══ GIVEN INFORMATION
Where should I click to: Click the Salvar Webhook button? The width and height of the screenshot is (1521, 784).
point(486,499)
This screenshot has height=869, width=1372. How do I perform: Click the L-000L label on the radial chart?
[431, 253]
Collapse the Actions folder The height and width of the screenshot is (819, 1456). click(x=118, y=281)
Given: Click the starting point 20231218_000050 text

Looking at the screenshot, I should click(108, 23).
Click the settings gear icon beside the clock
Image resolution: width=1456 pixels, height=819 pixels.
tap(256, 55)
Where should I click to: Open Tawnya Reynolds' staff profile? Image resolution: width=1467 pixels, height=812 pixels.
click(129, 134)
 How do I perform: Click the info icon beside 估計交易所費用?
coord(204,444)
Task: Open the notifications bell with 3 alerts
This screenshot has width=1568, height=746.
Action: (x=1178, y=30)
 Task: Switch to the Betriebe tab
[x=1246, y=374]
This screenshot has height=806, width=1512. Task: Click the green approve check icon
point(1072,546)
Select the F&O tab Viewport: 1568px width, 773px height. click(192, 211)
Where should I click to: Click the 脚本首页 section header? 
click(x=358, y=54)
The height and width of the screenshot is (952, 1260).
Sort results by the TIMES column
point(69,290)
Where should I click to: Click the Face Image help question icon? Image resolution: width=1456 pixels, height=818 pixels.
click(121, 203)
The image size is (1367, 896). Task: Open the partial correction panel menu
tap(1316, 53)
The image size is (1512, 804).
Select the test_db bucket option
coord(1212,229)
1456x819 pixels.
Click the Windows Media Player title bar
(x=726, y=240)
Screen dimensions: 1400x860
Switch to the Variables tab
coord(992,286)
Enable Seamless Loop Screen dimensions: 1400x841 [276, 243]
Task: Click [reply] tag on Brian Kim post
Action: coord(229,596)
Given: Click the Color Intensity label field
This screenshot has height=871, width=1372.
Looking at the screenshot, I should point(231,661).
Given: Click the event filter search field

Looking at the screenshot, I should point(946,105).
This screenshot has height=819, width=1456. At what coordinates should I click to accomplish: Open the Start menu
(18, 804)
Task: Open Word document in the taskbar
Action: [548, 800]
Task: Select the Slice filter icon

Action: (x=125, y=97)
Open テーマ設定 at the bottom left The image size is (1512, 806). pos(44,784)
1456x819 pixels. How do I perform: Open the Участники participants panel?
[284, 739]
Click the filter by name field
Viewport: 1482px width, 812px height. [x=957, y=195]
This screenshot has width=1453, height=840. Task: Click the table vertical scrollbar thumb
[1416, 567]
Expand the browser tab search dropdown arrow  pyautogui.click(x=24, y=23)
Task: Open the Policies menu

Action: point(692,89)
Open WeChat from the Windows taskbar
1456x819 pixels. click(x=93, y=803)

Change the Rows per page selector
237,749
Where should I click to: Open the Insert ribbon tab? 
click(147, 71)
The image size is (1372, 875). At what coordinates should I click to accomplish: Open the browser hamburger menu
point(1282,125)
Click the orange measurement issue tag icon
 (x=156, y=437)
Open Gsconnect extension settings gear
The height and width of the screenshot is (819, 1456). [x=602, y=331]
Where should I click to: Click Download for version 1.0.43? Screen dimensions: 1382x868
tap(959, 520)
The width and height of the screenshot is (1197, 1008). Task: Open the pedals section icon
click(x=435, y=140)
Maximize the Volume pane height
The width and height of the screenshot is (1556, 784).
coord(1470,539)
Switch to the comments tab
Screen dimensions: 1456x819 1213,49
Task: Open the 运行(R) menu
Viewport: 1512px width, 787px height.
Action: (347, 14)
════
§ BRIEF
Extract the data exactly as given.

§ ANSWER TO THE EXERCISE
Where should I click to: Click the Salvar Webhook button? The width and height of the screenshot is (1521, 784).
point(486,499)
This screenshot has height=869, width=1372. How do I perform: Click the L-000L label on the radial chart?
[431, 253]
Collapse the Actions folder The height and width of the screenshot is (819, 1456). click(x=118, y=281)
Given: Click the starting point 20231218_000050 text

Looking at the screenshot, I should click(108, 23).
Click the settings gear icon beside the clock
Image resolution: width=1456 pixels, height=819 pixels.
tap(256, 55)
Where should I click to: Open Tawnya Reynolds' staff profile? Image resolution: width=1467 pixels, height=812 pixels.
click(129, 134)
 How do I perform: Click the info icon beside 估計交易所費用?
coord(204,444)
Task: Open the notifications bell with 3 alerts
This screenshot has width=1568, height=746.
Action: (x=1178, y=30)
 Task: Switch to the Betriebe tab
[x=1246, y=374]
This screenshot has height=806, width=1512. Task: Click the green approve check icon
point(1072,546)
Select the F&O tab Viewport: 1568px width, 773px height. click(192, 211)
Where should I click to: Click the 脚本首页 section header? 
click(x=358, y=54)
The height and width of the screenshot is (952, 1260).
Sort results by the TIMES column
point(69,290)
Where should I click to: Click the Face Image help question icon? Image resolution: width=1456 pixels, height=818 pixels.
click(121, 203)
The image size is (1367, 896). Task: Open the partial correction panel menu
tap(1316, 53)
The image size is (1512, 804).
Select the test_db bucket option
coord(1212,229)
1456x819 pixels.
Click the Windows Media Player title bar
(x=726, y=240)
Screen dimensions: 1400x860
Switch to the Variables tab
coord(992,286)
Enable Seamless Loop Screen dimensions: 1400x841 [276, 243]
Task: Click [reply] tag on Brian Kim post
Action: coord(229,596)
Given: Click the Color Intensity label field
This screenshot has height=871, width=1372.
Looking at the screenshot, I should point(231,661).
Given: Click the event filter search field

Looking at the screenshot, I should point(946,105).
This screenshot has height=819, width=1456. At what coordinates should I click to accomplish: Open the Start menu
(18, 804)
Task: Open Word document in the taskbar
Action: [548, 800]
Task: Select the Slice filter icon

Action: (x=125, y=97)
Open テーマ設定 at the bottom left The image size is (1512, 806). pos(44,784)
1456x819 pixels. How do I perform: Open the Участники participants panel?
[284, 739]
Click the filter by name field
Viewport: 1482px width, 812px height. [x=957, y=195]
This screenshot has width=1453, height=840. Task: Click the table vertical scrollbar thumb
[1416, 567]
Expand the browser tab search dropdown arrow  pyautogui.click(x=24, y=23)
Task: Open the Policies menu

Action: point(692,89)
Open WeChat from the Windows taskbar
1456x819 pixels. click(x=93, y=803)

Change the Rows per page selector
237,749
Where should I click to: Open the Insert ribbon tab? 
click(147, 71)
The image size is (1372, 875). At what coordinates should I click to accomplish: Open the browser hamburger menu
point(1282,125)
Click the orange measurement issue tag icon
 (x=156, y=437)
Open Gsconnect extension settings gear
The height and width of the screenshot is (819, 1456). [x=602, y=331]
Where should I click to: Click Download for version 1.0.43? Screen dimensions: 1382x868
tap(959, 520)
The width and height of the screenshot is (1197, 1008). Task: Open the pedals section icon
click(x=435, y=140)
Maximize the Volume pane height
The width and height of the screenshot is (1556, 784).
coord(1470,539)
Switch to the comments tab
Screen dimensions: 1456x819 1213,49
Task: Open the 运行(R) menu
Viewport: 1512px width, 787px height.
Action: (347, 14)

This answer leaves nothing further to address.